Disconnection is a Way of Protection
Disconnecting from people that you love is a way of protecting yourself. It's another defense mechanism that is learnt very early in life. Sometimes people seem like they are not there. They are very cold and distant even if they are behaving "nice" or friendly... But inside they are disconnected.
Have you ever got a hug but it felt like only the hands where barely touching you? Now, it seems that they are disconnected from their loved ones or maybe from you. But in reality they disconnect from their own heart. See, if you disconnect from your own heart, then those who you care about or love, cannot hurt you ... So disconnecting from your heart is a way of protecting yourself from being hurt . The problem here is that when you do that. You are also protecting (or in this case, blocking ) yourself from BEING LOVED. Loving is risking being hurt . It is a risk . There is always a risk.
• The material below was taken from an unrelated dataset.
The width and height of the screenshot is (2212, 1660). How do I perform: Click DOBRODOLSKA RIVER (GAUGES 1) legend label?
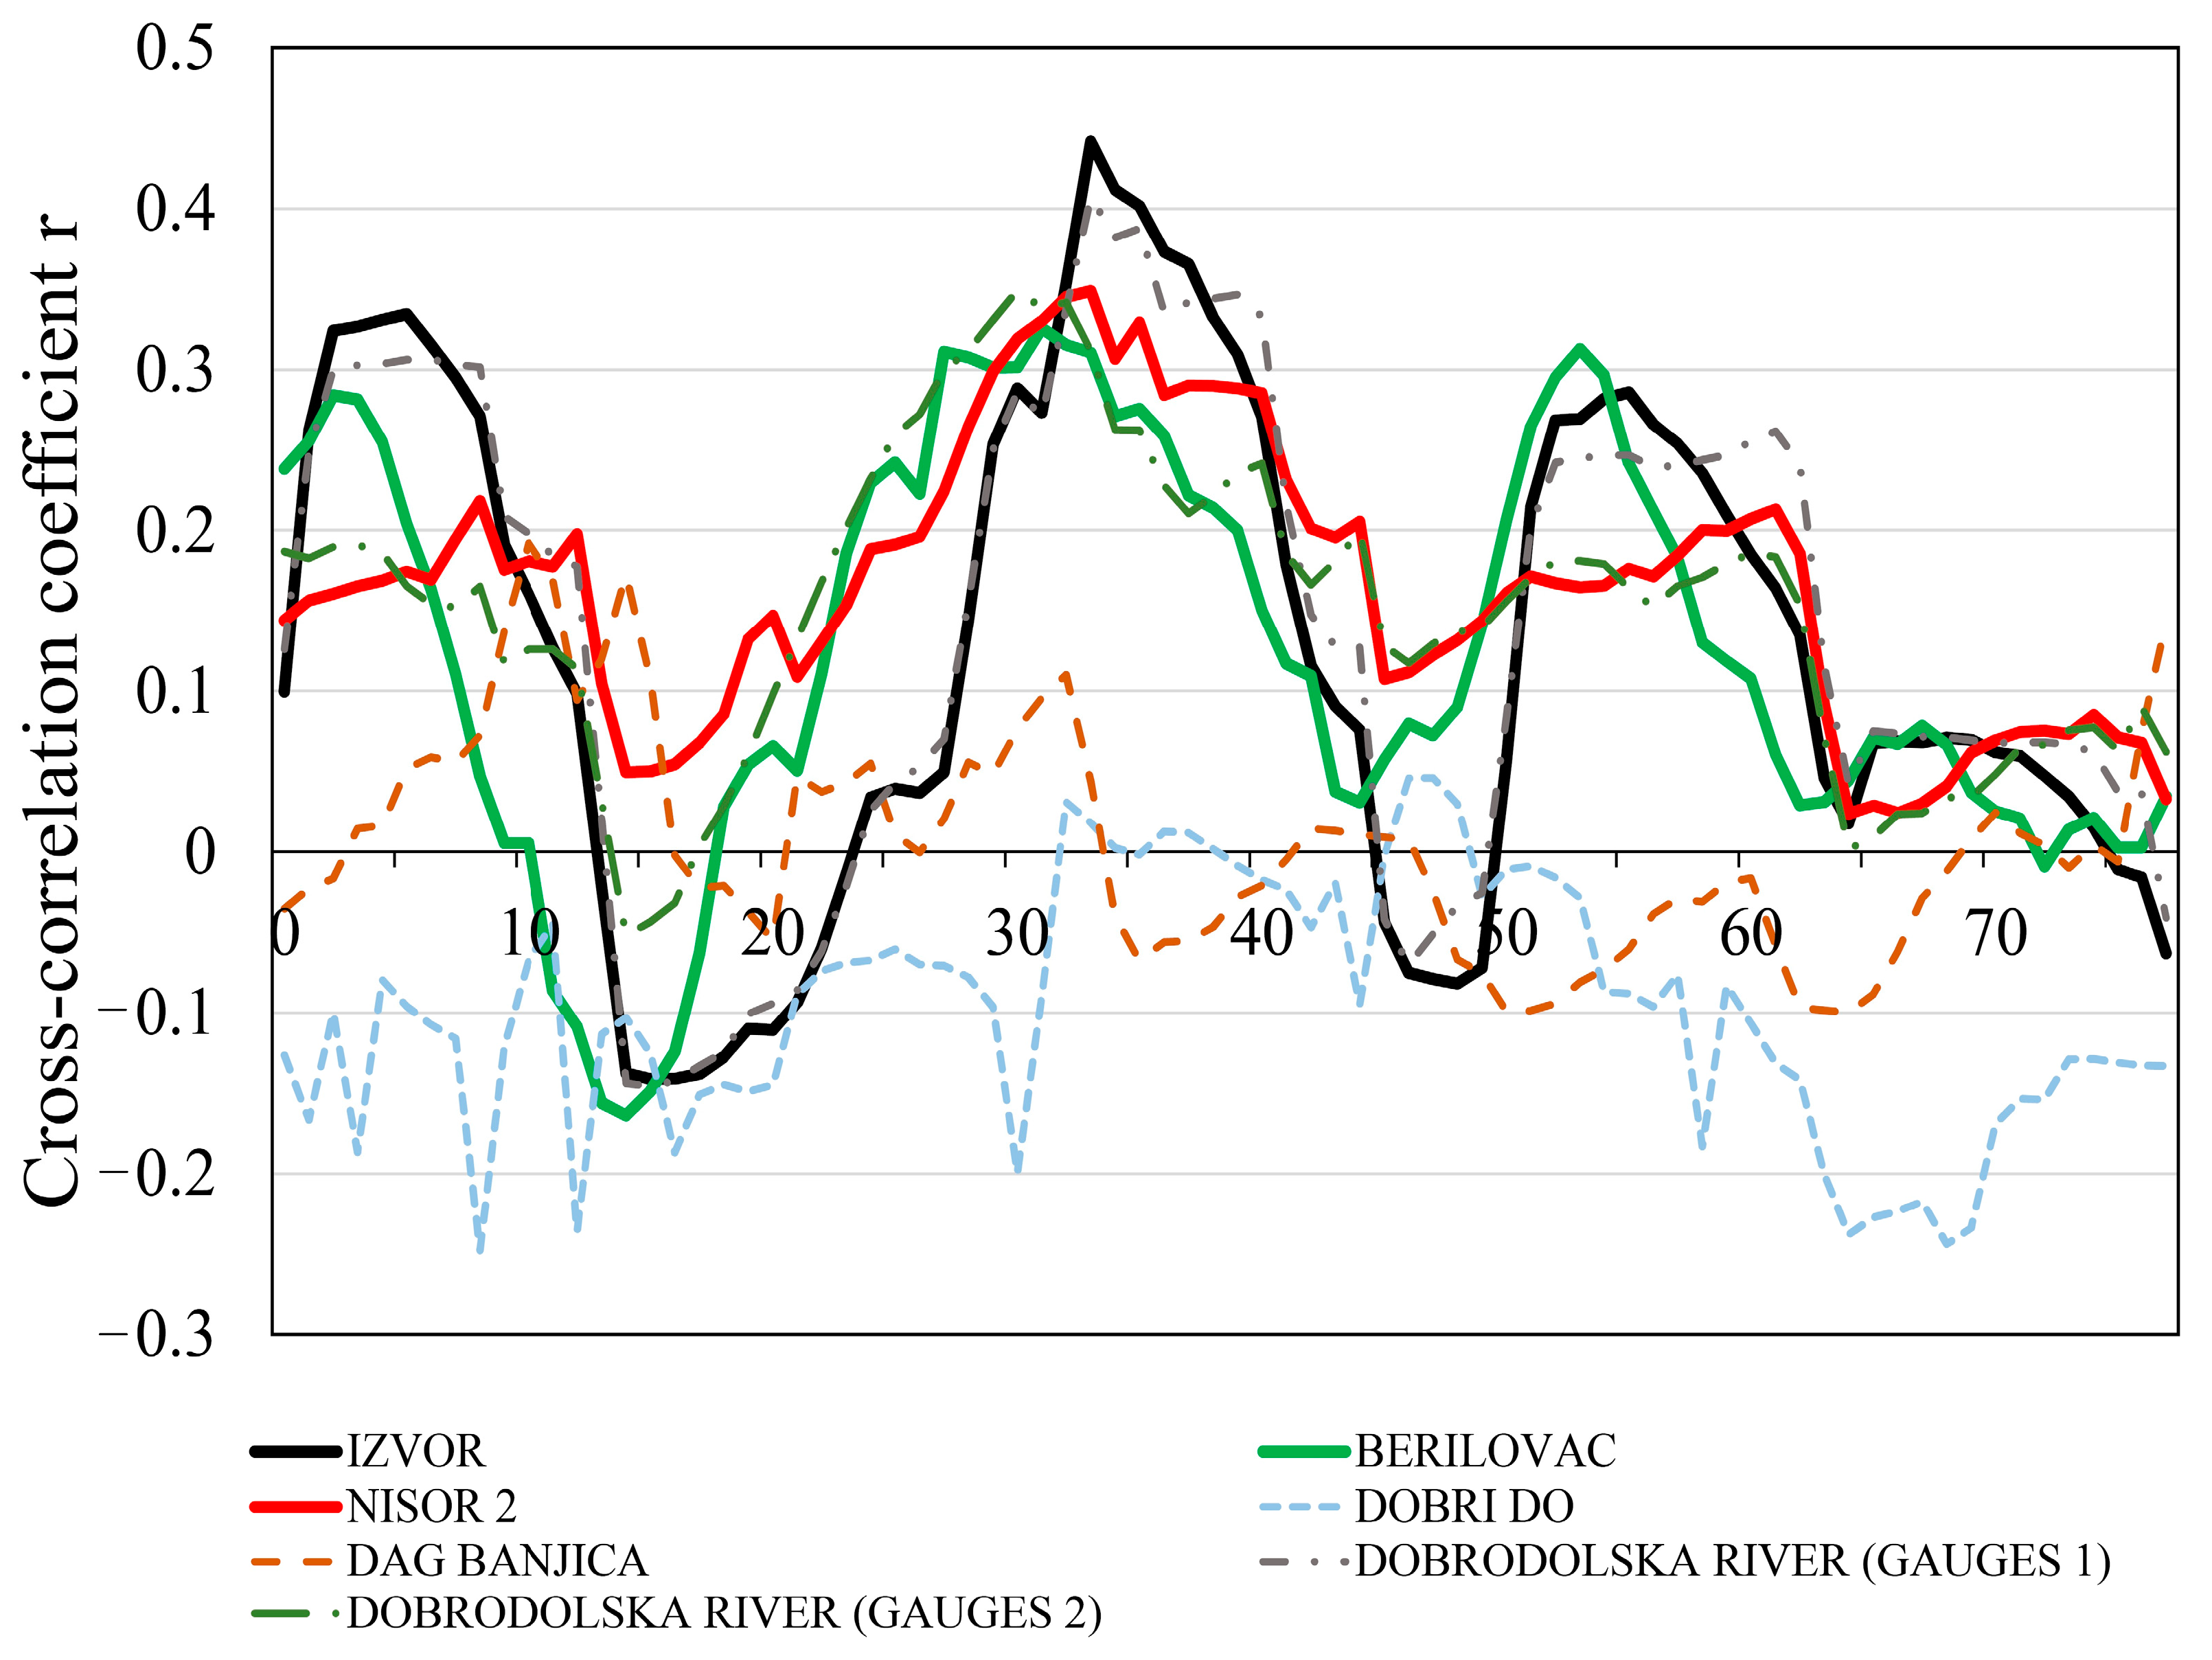click(1732, 1561)
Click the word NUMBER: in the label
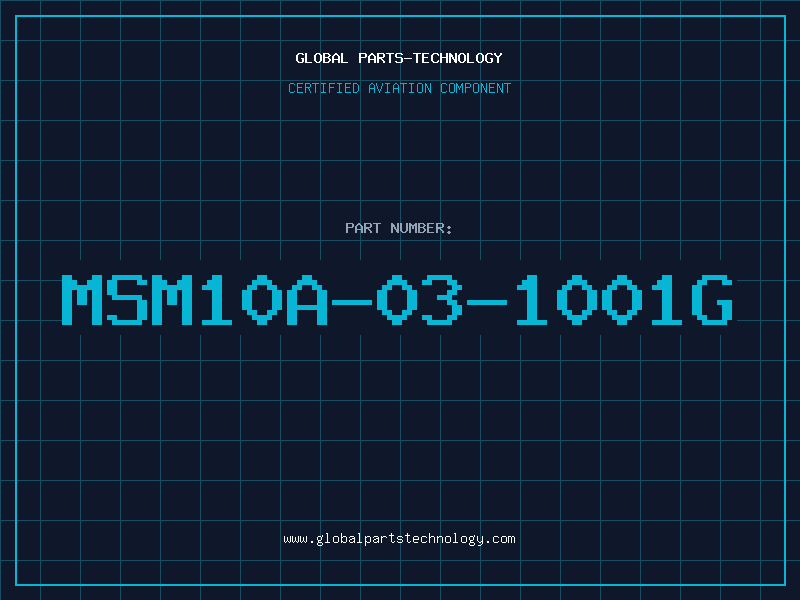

But if you don't even give yourself the chance to open and see ... then you stay the same, with your same inner fear of being hurt and not getting to know what being loved feels like... When you risk yourself to open and connect with your heart to relate with those you care about , you will win even if you get hurt. You will learn if you get hurt. You will WIN A LIFE EXPERIENCE from which you can grow. If you do not risk, then you lose the opportunity to learn and grow, and the opportunity of receiving love from those who care about you.
You simply stay the same. With the same fear in your Heart and disconnected – feeling cut off - no matter how much love and care is trying to reach you...
This defense mechanism was learnt from a very young age and then as you get older it becomes automatic.
The first step to reopen your heart for deep and real connection, is to realize this automatic reaction. Be present and aware of your behavior and your fears...
In Real Healing, everything begins with looking at yourself and examining your own behaviors, fears, repetitive thoughts...ETC.. in other words, knowing yourself.